Solid Receivable Quality: The VZMT pool is revolving and primarily consists of DPPs that are originated and serviced by subsidiaries of Verizon Communications Inc (Verizon). The weighted average tenure of customers that have been with Verizon is 113 months, furthermore, the non-zero weighted average FICO score is 723 and 25.32% have a FICO score below 650 (or no FICO score available), which Fitch would consider subprime credit quality. The pool also features business DPP receivables at 9.90%, which can grow to a maximum of 10.00% of the pool based on the contractual concentration limits.

The DPPs were originated at 24-month (9.29%), 30-month (18.29%), and 36-month (72.42%) original terms. In February 2022, Verizon announced that 36-month term loans will be originated going forward; the composition of these loans as a percentage of the pool has increased and is expected to increase further over time. Fitch believes handset receivables are supported by borrowers' prioritization of these installment payments over other consumer loans given the essential nature of internet connectivity for work, school and telehealth.

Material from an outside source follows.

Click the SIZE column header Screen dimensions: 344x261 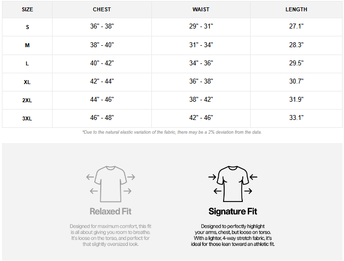pos(28,9)
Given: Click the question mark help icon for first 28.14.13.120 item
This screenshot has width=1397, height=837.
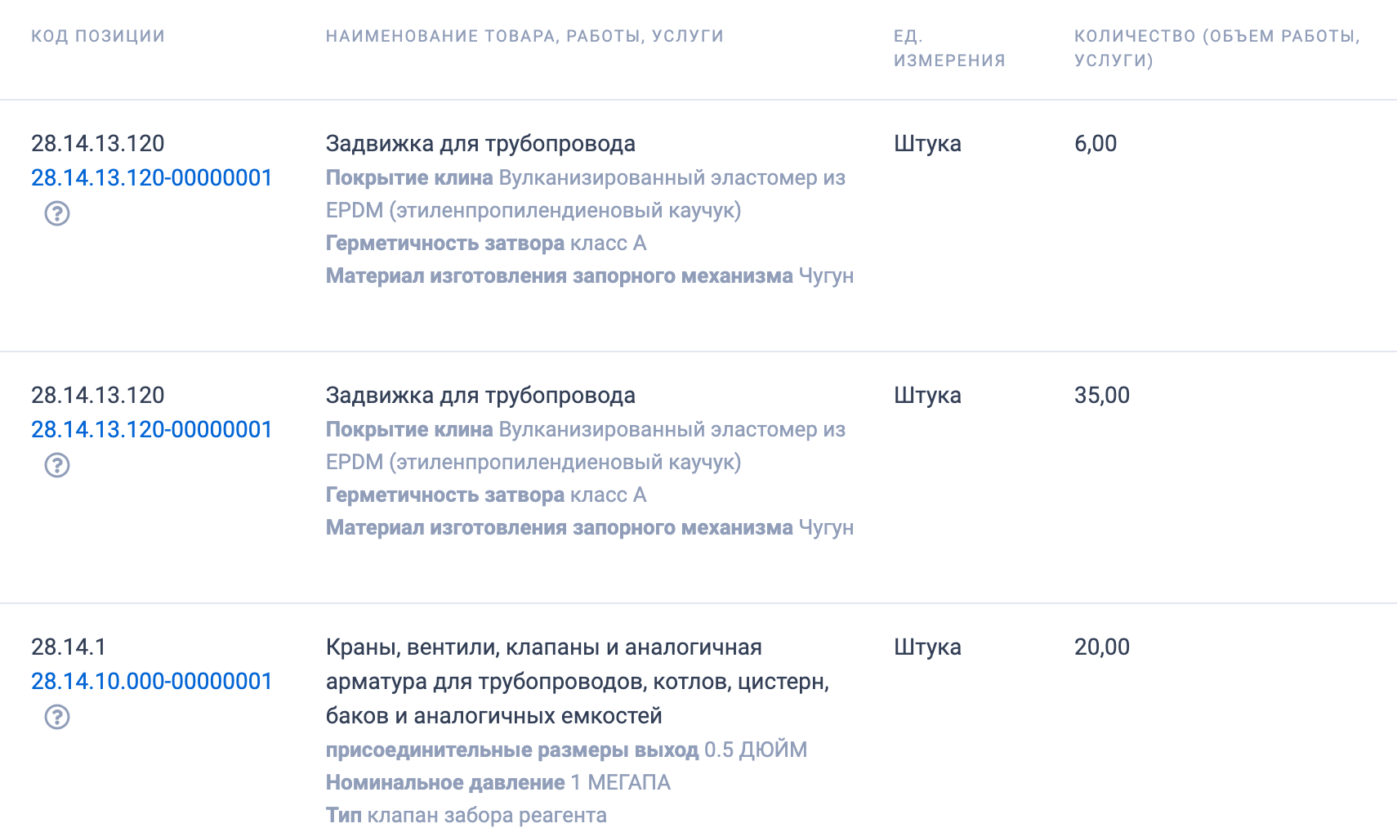Looking at the screenshot, I should point(57,214).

Base Case Loss Proxy Reflects Revolving Pool: Fitch's default assumption for the pool as of the statistical calculation date is 3.05%; however, a base case loss assumption of 3.92% was assigned to the worst-case portfolio allowed under the transaction documents to account for the revolving nature of the pool. The DDPs in the pool may revolve for up to three years. Fitch applied a stress multiple of 4.50x and 5.00x at the 'AAAsf' stress level, for the consumer and business portfolios, respectively.

The stress multiples reflect the length of the revolving period with the view that customer and business payment behavior on the DPPs could be negatively affected by a Verizon insolvency as well as the potential for performance degradation during the revolving periods.

Stable Historical Performance: To date, default performance of Verizon's prior securitizations and overall managed portfolio has been stable and has performed in line or better than previous base case loss proxies. Recent performance of VZMT has remained strong with 60+ days delinquencies staying below 70 bps and cumulative default rate remaining below 1.70%, since inception. However, there has been an uptick in both the parameters recently as delinquencies increased from 0.42% in March 2022 to 0.60% in December 2022.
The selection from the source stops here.